# Your objective:
Look through the records and copy every line in which "Terms" appears.

# Stored data:

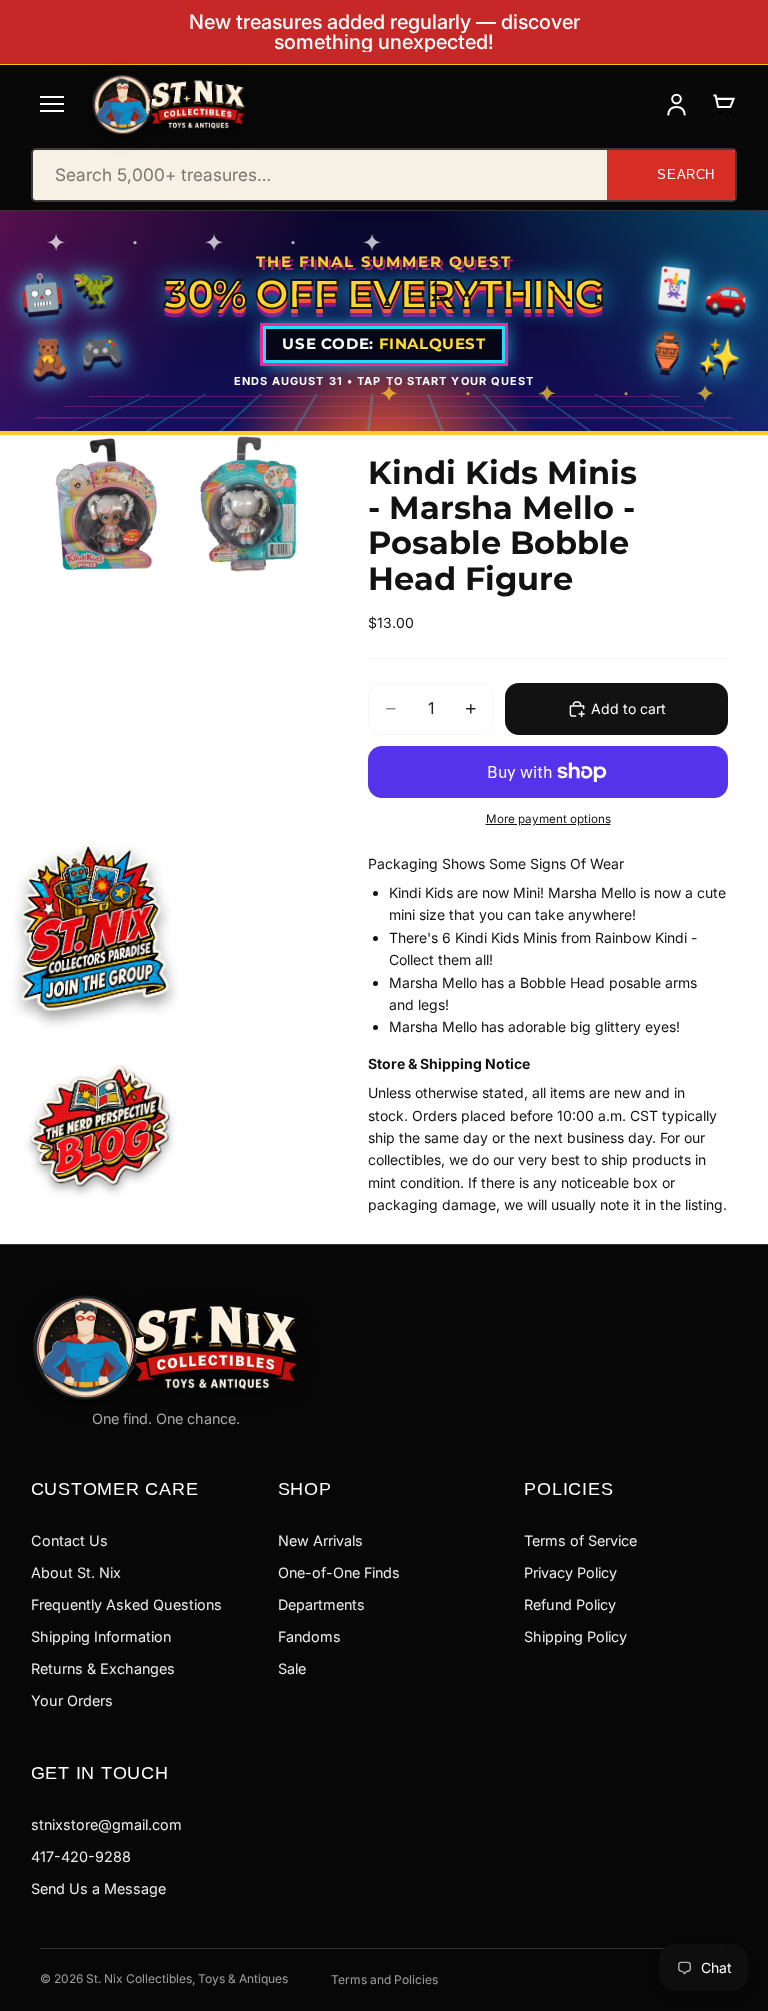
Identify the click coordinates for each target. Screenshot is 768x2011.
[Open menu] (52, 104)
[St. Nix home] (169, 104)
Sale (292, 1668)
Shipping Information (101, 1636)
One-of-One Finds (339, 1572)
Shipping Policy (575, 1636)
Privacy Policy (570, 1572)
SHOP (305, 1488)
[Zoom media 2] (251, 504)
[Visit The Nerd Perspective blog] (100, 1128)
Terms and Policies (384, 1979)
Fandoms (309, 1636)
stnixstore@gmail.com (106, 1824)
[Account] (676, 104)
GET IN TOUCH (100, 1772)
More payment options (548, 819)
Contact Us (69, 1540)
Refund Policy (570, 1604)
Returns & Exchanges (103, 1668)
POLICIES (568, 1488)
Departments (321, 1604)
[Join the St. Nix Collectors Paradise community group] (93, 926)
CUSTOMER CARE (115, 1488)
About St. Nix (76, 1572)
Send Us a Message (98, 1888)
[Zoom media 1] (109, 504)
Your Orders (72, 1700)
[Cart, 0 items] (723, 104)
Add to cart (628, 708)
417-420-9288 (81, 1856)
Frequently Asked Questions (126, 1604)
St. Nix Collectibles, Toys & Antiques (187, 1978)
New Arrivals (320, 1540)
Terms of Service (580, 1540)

# Response:
Terms and Policies (384, 1979)
Terms of Service (580, 1540)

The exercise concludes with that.